Recent implementations of path sampling (PS) and stepping-stone sampling (SS) have been shown to outperform the harmonic mean estimator (HME) and a posterior simulation-based analog of Akaike's information criterion through Markov chain Monte Carlo (AICM), in bayesian model selection of demographic and molecular clock models. Almost simultaneously, a bayesian model averaging approach was developed that avoids conditioning on a single model but averages over a set of relaxed clock models. This approach returns estimates of the posterior probability of each clock model through which one can estimate the Bayes factor in favor of the maximum a posteriori (MAP) clock model; however, this Bayes factor estimate may suffer when the posterior probability of the MAP model approaches 1. Here, we compare these two recent developments with the HME, stabilized/smoothed HME (sHME), and AICM, using both synthetic and empirical data. Our comparison shows reassuringly that MAP identification and its Bayes factor provide similar performance to PS and SS and that these approaches considerably outperform HME, sHME, and AICM in selecting the correct underlying clock model.
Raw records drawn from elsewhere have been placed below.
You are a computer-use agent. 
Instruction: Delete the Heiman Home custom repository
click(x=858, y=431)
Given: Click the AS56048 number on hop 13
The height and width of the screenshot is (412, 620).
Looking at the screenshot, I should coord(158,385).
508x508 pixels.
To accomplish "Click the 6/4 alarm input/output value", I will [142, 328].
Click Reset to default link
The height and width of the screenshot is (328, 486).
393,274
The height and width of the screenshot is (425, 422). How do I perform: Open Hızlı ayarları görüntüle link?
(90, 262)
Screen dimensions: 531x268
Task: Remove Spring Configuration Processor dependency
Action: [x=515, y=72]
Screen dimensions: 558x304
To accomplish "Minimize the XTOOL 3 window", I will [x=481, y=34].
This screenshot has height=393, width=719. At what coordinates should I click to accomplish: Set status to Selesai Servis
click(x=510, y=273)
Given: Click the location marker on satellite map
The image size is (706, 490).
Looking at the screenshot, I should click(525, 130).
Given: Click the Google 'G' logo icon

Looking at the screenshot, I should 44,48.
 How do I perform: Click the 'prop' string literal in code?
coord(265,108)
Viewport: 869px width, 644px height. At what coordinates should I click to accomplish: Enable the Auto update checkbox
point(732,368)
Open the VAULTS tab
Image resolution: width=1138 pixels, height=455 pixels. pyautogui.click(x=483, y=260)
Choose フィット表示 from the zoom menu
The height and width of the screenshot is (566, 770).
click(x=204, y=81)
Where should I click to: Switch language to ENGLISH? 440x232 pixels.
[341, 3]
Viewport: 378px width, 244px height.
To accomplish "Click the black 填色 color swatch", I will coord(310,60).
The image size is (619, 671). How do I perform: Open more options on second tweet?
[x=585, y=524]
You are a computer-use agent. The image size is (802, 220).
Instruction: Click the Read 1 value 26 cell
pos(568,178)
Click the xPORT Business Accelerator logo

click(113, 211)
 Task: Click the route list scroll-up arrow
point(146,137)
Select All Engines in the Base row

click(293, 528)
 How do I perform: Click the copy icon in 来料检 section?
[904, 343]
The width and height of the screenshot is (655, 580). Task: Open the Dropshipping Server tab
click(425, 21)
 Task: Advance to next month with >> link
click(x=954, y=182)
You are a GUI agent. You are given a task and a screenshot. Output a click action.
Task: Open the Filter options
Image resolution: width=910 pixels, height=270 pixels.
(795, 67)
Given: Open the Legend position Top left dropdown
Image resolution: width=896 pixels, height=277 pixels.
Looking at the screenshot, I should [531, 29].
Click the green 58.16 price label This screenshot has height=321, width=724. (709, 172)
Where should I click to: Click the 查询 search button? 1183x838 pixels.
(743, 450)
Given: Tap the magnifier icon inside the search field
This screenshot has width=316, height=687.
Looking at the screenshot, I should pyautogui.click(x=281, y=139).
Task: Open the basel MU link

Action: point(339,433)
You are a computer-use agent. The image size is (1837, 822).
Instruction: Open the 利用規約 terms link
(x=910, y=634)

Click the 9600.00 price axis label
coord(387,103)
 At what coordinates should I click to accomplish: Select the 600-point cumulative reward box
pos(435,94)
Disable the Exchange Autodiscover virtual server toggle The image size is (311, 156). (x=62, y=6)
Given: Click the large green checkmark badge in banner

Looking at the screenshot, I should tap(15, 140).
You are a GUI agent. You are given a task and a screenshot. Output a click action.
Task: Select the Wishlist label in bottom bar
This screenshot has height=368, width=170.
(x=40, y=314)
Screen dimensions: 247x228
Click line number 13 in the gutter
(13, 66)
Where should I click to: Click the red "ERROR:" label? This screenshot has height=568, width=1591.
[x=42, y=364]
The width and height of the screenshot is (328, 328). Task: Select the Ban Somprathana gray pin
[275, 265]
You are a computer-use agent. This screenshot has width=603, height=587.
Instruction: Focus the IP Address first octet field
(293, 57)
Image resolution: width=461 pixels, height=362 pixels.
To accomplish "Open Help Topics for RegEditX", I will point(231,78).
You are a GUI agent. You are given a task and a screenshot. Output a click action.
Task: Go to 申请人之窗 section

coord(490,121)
We also illustrate the importance of using proper priors on a large set of empirical data sets.

Fig. 1.

Results for the analysis of a large set of mammalian genes: (A) model selection results for the analysis of 872 genes using improper priors using the different estimators; (B) model selection results for the analysis of 961 genes using proper priors; (C) comparison of the log Bayes factor estimates for a common set of 872 genes for the MAP and sHME (gray) and for the MAP and SS (black), assuming improper priors; and (D) comparison of the log Bayes factor estimates for a common set of 961 genes for the MAP and sHME (gray) and for the MAP and SS (black), assuming proper priors.